-- START OF Data excerpts --

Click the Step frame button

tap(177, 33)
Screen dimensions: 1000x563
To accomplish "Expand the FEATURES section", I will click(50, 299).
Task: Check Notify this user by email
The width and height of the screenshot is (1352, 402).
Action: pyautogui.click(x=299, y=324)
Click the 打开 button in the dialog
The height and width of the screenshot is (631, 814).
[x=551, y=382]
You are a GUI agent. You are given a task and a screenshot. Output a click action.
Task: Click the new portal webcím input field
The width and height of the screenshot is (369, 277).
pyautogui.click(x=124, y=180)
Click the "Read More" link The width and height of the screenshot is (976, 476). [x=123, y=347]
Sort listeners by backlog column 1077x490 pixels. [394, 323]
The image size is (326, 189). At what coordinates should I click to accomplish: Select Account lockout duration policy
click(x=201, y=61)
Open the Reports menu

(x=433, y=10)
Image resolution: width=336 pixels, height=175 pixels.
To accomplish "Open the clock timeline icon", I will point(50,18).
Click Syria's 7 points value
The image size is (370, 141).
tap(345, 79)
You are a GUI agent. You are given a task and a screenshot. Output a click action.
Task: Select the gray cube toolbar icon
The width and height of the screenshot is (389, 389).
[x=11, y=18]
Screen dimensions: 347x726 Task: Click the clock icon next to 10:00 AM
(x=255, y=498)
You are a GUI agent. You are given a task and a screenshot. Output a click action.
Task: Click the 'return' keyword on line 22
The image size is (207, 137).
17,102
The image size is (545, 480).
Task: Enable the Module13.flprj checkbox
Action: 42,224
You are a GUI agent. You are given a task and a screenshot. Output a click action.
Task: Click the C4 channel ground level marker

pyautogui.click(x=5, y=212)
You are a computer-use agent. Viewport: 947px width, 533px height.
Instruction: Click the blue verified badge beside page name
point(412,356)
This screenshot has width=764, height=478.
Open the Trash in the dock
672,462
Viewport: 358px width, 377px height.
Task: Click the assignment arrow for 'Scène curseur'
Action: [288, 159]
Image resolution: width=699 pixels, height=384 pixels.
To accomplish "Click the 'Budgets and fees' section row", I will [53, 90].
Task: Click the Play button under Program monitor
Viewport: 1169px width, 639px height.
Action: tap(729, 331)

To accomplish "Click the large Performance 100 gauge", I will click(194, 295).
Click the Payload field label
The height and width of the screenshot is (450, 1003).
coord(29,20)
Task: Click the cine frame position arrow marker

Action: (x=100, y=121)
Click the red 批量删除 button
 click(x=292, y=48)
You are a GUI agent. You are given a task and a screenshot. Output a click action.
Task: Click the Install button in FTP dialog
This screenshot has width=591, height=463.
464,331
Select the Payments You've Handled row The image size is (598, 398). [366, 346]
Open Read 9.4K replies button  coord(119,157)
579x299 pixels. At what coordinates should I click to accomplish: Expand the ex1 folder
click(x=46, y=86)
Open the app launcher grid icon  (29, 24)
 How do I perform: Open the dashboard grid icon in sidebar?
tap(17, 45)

-- END OF Data excerpts --

_Objective_: Convert the part of the material that opens with the line containing "The image size is (326, 189)." and closes with the line containing "(x=255, y=498)" into a JSON list of strings, one string per line, leaving out blank lines.

_Finished task_:
[
  "The image size is (326, 189). At what coordinates should I click to accomplish: Select Account lockout duration policy",
  "click(x=201, y=61)",
  "Open the Reports menu",
  "(x=433, y=10)",
  "Image resolution: width=336 pixels, height=175 pixels.",
  "To accomplish \"Open the clock timeline icon\", I will point(50,18).",
  "Click Syria's 7 points value",
  "The image size is (370, 141).",
  "tap(345, 79)",
  "You are a GUI agent. You are given a task and a screenshot. Output a click action.",
  "Task: Select the gray cube toolbar icon",
  "The width and height of the screenshot is (389, 389).",
  "[x=11, y=18]",
  "Screen dimensions: 347x726 Task: Click the clock icon next to 10:00 AM",
  "(x=255, y=498)"
]